-- Goal --
Echo every line of the records below word for word, and leave the pictures out.

-- Dataset rows --
********************

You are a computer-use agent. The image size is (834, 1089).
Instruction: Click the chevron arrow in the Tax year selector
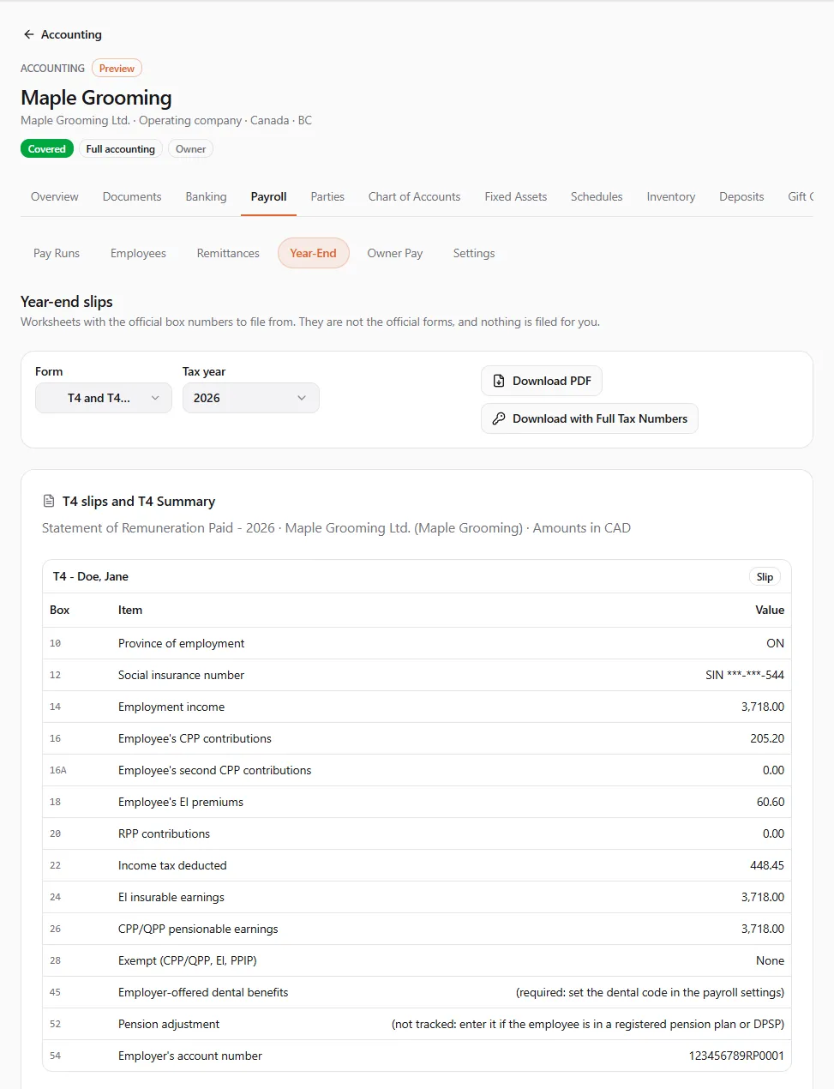[302, 398]
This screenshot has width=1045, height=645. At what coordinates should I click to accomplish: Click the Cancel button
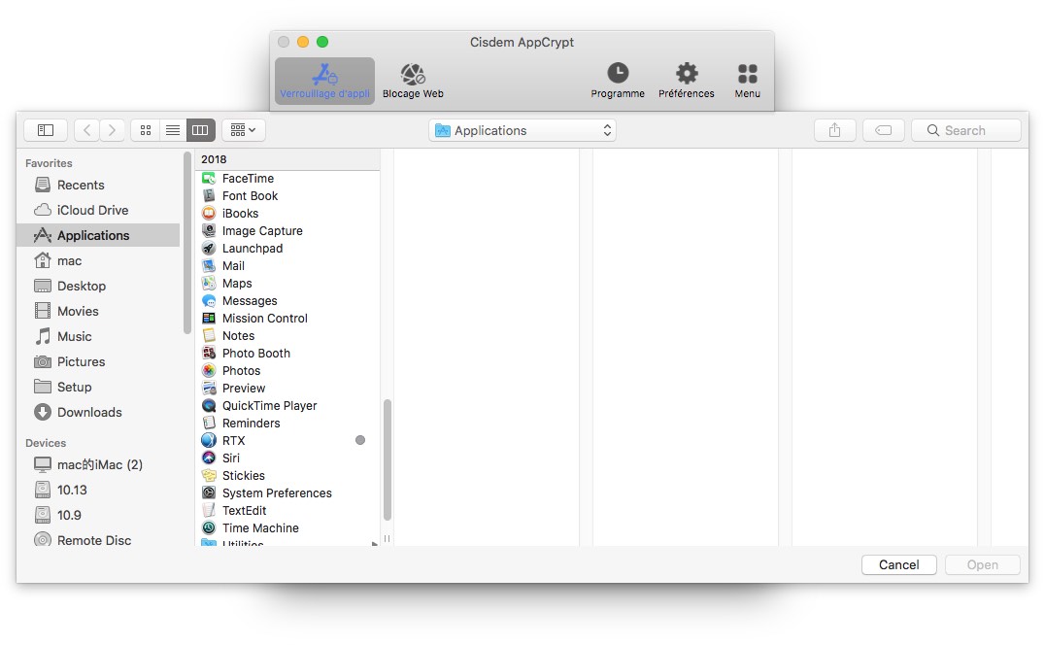click(898, 565)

********************

-- Solution for this task --
You are a computer-use agent. The image size is (834, 1089).
Instruction: Click the chevron arrow in the Tax year selector
[302, 398]
This screenshot has width=1045, height=645. At what coordinates should I click to accomplish: Click the Cancel button
click(898, 565)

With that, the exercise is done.